■ STUDY TEXT ■

What Writers Can Learn From Visual Artists About Patterns & Meaning
Patterns are everywhere and we rely on them to understand ourselves and the world. Theoretical physicists and cosmologists attempt to unlock the mysteries of our existence by searching for patterns.
Behavioral scientists, psychologists, psychobiologists, criminologists, sociologists and cognitive scientists seek insight into human nature by studying patterns.
Patterns can reveal truth. Facts only become facts when patterns establish them. Studies that lack them are deemed inconclusive.
Patterns are at the foundation of all great art. Music is composed in layers of repeating rhythms and notes. Light and color have patterns. Great characters exhibit patterns of behavior and personality traits, and if you google “story structure,” most of what you will see are drawings of patterns.
We delight in the recognition and discovery of patterns. The predictability of them is comforting to us. We love to anticipate what we already know. For this reason, formulaic mysteries and love stories will always be told, and songs will always be written with repeating refrains.

Stored data:

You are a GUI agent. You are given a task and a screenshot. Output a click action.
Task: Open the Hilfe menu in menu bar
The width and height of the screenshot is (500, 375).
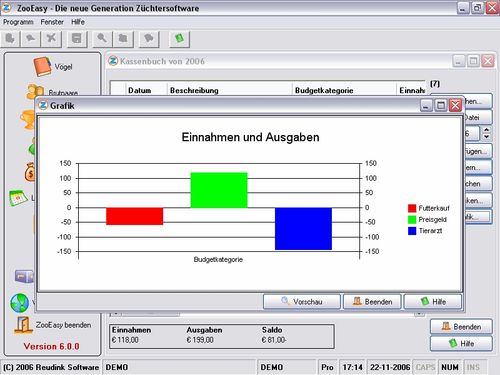(78, 22)
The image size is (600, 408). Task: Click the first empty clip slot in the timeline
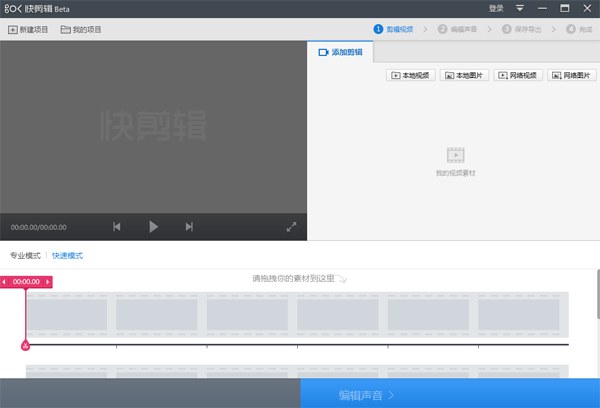(67, 315)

■ REQUIREMENT 1 ■
Say whether each statement agrees with the article on patterns, answering yes or no and quoting the deciding words. (a) Music is built from layers of repeating rhythms and notes. (b) Studies that lack patterns are treated as conclusive. (c) People find the predictability of patterns unsettling.
■ REQUIREMENT 2 ■
According to the article on patterns, what do theoretical physicists and cosmologists search for to unlock the mysteries of our existence?
■ REQUIREMENT 3 ■
Pick up the article on patterns after its final sentence and keep writing.

■ FINAL ANSWER 1 ■
(a) Yes: "Music is composed in layers of repeating rhythms and notes."
(b) No: "Studies that lack them are deemed inconclusive."
(c) No: "The predictability of them is comforting to us."

■ FINAL ANSWER 2 ■
They search for patterns.

■ FINAL ANSWER 3 ■
Art that is not anchored in pattern is often difficult to experience. Music becomes discordant. Story lines become confusing and characters hard to read. Even if the simplest behavior falls too far outside established patterns, characters risk losing credibility.
Patterns are the building blocks on which all meaningful art is made. But when patterns are too simplistic or overused, they can be reductive. If characters and plot lines are too predictable, they will bore us. Visual art becomes merely decorative when it relies too heavily on patterns. Oversimplified rhythms and repeated refrains can begin to sound like nursery rhymes.
Patterns should be recognizable, but not overtly. The composer Phillip Glass has mastered the art of hiding patterns in plain view. In his music, patterns emerge and recede continually and seemingly all at once. What makes his work so brilliant is that it walks expertly along the line dividing chaos from order.
The artist M.C. Escher took direct inspiration from patterns in math. In his most famous work, the 1938 woodcut, Sky and Water , patterns of birds morph into patterns of fish and then morph once again into no pattern at all.
Patterns are often only discernible when seen from a distance. Chuck Close’s massive paintings look like haphazardly applied color swatches. But if you step far enough away from the canvas, you can see that they are artfully arranged into the very specific pattern of his subject’s face.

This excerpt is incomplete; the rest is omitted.